Tour Pass - Shanghai

As many of you know from our latest social media posts, I recently visited Shanghai, China for their “China Shanghai International Children’s Book Fair!” or CCBF 2019. What an experience, let me tell you. There is just SO MUCH to write about, where do I start?

 

Visiting China? What to know, before you go!

For starters, my son is learning Chinese and I am not. Actually, other than my p’s and q’s I can’t hold my own, making every day a new adventure! English speakers in China are few and far between. I found, anyone under the age of 30 knew at least a very small amount of English and was more than willing to try and help. The lack of English in Shanghai surprised me, as the children are taught both English and Chinese in school. Maybe that’s a new thing? Also, many of the signs on the streets, on the sidewalks and in the hotels were all bilingual with both Chinese and English.

Leave your American Express card at home! Other than my hotels, no one takes American Express. Paying for things was interesting, locals use an app called Alipay on their phone to pay for EVERYTHING. Very recently, the app opened up what they call a “Tour Pass” for tourists to connect to a major bank and use for up to 3 months at a time with a max transfer of 2000RMB/Yuan (roughly $280-ish U.S. dollars). Good thing I had some paper Chinese Yuan, that no one wanted. The first day I was there it was difficult to make a purchase certain spots. Make sure you have a quick and easy currency conversion app on your phone. That definitely helped me negotiate better prices while shopping and taking rides.

The next hardship came when trying to get a taxi/car back to the hotel from the Expo Center. All the drivers realize it’s hard for tourists to pay for things and I noticed many didn’t want to pick me up. Actually, one guy told me, “No! No cash!”, I wasn’t going to try to argue with him. One driver offered a ride but wanted to charge me 6-times the regular rate for a 10 minute ride/ 30 minute walk. I walked! I am one of those stubborn types that just couldn’t pay that, out of sheer principle. Apple Maps was super useful, that’s how I determined how long of a walk I had. Once back at my hotel, I was informed of another, Uber like, app called Didi. This would allow me to get a car, and pay for it with my Alipay… as long as I was on WiFi. Swell! Lucky for me, a friend back in the states recommended a chauffeur friend of hers, I ended up using him for touring around the last two days of my trip. Extremely convenient, and no he didn’t speak any english either. :)

By day three, I had learned how to pay for stuff and how to get around, but I was getting hungry. Literally starving! I just couldn’t get into the traditional Chinese food, I was leery of meats and seafood because I didn’t want to risk getting sick. I had learned how to say “I only eat vegetables” in Chinese before I left the states, but the vegetables and hot tea were just not enough substance to keep me going. I knew there had to be a McDonalds around, don’t judge! Not to mention, there was a Starbucks on every other block, just like home! There were people everywhere! The roads are filled with cars, tons of scooters, bicycles, and people on foot. There is a line everywhere you go and everyone likes to stand real close. I won’t lie, it does make you slightly uncomfortable. My first hotel was right on the Huangpujiang River in Shanghai. The traffic on this river was constant, barges, boats and ferries ran day and night, seven days a week. Truly a busy town that never sleeps!
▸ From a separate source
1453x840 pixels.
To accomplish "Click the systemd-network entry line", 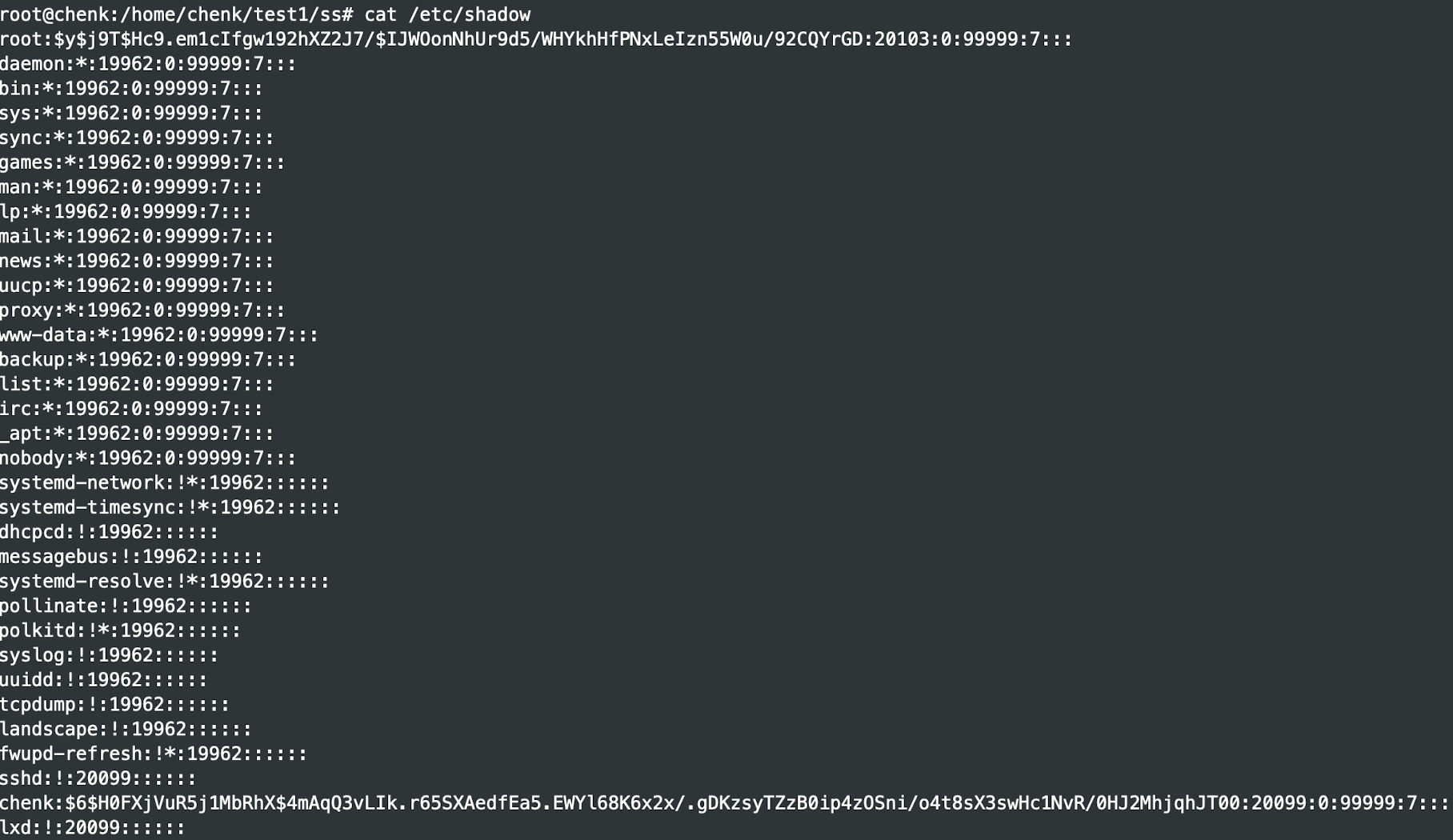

You will live and die by your phone! Make sure you are charged before you head out and make sure you have a battery backup with you on your outings. I used my phone non-stop for photos, apps to pay for things, to get rides, Apple maps, to convert prices and while standing in long lines. I had downloaded a VPN (virtual private network) before I had left the U.S. so my social media and you tube worked on my phone. If I hadn’t, I wouldn’t have had access to those and other features blocked by the government.

  1. Alipay and/or WeChat(facebook/amazon style app)

  2. Didi App (car/taxi service)

  3. Currency Conversion App (Chinese rmb/yuan to the American dollar)

  4. Apple Maps - (not Google. I believe Google is blocked)

 

CCBF 2019 - China Children’s Book Fair

The Expo was beautiful and well laid out. The first day was great being able to access many of the vendors before the general public. The children’s Art was amazing, the life size figures meant for photo ops were a favorite, the people traffic, and the variety of books, toys and games were like nothing I had seen before. I met with many types of literature vendors from all over the world. One of my favorite interactions was with a Dutch illustrator and writer by the name of Loes Riphagen. There was typically one English speaker in every booth. Many english speakers came from Australia. All in all the trip was a success and I found what many opportunities to collaborate with companies and individuals in the bilingual literature field. I look forward to working through some of these details and bringing you some of the fun products and resources on our website very soon!